When looking at potential ways to save money in their business, many commercial tenants come to the conclusion that they are shelling out more than they need to on their premises. Perhaps the heating or air con system is old and inefficient, leading to bills that are significantly higher than they need to be.

Or it could be that the premises they are in have fallen into a shabby state, creating the need to pay out for repairs far more often than seems reasonable.

In circumstances such as these, tenants face a difficult decision – do they just put up with paying out more than they want to, or do they look for a way to reduce their overheads? If they decide on the latter, another critical question is whether it is better to leave and seek a cheaper, more efficient home for your business, or stay and try to improve what you already have.
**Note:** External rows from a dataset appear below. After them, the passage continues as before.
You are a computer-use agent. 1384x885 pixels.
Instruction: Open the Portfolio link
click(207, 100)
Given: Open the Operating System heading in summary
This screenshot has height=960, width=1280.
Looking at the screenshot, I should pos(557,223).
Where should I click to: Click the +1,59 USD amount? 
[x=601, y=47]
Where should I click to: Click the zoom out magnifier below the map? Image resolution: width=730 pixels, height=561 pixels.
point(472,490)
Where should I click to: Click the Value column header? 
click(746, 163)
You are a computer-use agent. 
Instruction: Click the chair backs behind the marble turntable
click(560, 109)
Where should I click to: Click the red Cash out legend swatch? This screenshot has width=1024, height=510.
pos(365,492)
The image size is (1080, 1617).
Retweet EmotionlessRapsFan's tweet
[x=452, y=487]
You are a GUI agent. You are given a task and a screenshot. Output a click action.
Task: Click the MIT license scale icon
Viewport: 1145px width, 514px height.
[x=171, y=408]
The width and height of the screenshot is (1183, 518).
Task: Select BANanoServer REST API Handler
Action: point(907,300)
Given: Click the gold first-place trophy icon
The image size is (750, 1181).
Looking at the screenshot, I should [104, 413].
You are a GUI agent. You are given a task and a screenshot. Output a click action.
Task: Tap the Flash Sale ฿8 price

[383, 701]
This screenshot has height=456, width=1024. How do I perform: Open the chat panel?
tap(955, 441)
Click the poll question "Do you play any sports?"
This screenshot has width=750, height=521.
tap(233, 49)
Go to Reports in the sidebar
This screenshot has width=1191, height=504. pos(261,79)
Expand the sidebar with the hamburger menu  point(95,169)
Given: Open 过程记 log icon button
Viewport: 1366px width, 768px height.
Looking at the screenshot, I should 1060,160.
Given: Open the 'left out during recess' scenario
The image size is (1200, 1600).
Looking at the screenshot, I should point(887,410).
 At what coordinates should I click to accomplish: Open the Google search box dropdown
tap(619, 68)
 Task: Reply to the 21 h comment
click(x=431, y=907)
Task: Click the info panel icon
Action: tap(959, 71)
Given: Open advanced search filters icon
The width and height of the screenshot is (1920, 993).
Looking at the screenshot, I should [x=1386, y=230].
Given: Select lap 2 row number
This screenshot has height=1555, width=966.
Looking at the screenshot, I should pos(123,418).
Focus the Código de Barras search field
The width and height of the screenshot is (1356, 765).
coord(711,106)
The difficulties of breaking a tenancy agreement

Making the decision to leave your premises in search of somewhere with lower overheads is fine if you are approaching the end of your tenancy agreement. If you are not happy with the costs involved, it makes sense to hold on for the end date, and in the meantime seek out a better option.

Things are much more complex if you are right in the middle of a tenancy term. The legal position is that you are responsible for paying rent on the premises until end date of the agreement, even if you choose to leave early.

It may be possible to negotiate with your landlord, but this will usually depend on having a new tenant ready and waiting to take over your agreement so there is no break in rental payments. Most landlords will be reluctant to go out and actively seek a new tenant when they already have one tied to a lease. Ultimately, negotiation will depend on the relationships individual tenants have with their landlord.

Another potential route out is if a tenancy agreement contains a break clause. This is a special allowance written into the contract which allows either party to terminate the lease after a certain amount of time, but before the full term, without a penalty for either party. Tenants must give their landlords two months’ notice if they wish to activate a break clause.

The cost of repairs

Commercial tenants might expect that their landlord has an obligation to keep premises, including all fixtures and fittings, in a reasonable state of repair. While this is true, this does not necessarily extend to ensuring that everything is as modern and efficient as possible to save their tenants’ bills.

On heating systems, for example, as long as they comply with health and safety and environmental standards, the fact that they cost twice as much to run as a more up-to-date model is of no concern to the landlord.

Tenants wishing to upgrade and improve rented premises have to weigh up potential costs against long term benefits. If they are expecting or hoping for contributions from the landlord, it boils down to the terms of the lease. If there is nothing in the contract which makes the landlord responsible for a new boiler installation, there is nothing that can compel them to contribute unless the equipment fails completely.

In all circumstances, tenants should seek professional advice before carrying out repairs or improvements on premises. This is important both to check out whether at least some costs could be recovered from the landlord, and also to ascertain what kind of permission is required. If a tenant pushes ahead with an unauthorised improvement, they could end up having to pay to put the premises back in their original condition once the tenancy expires.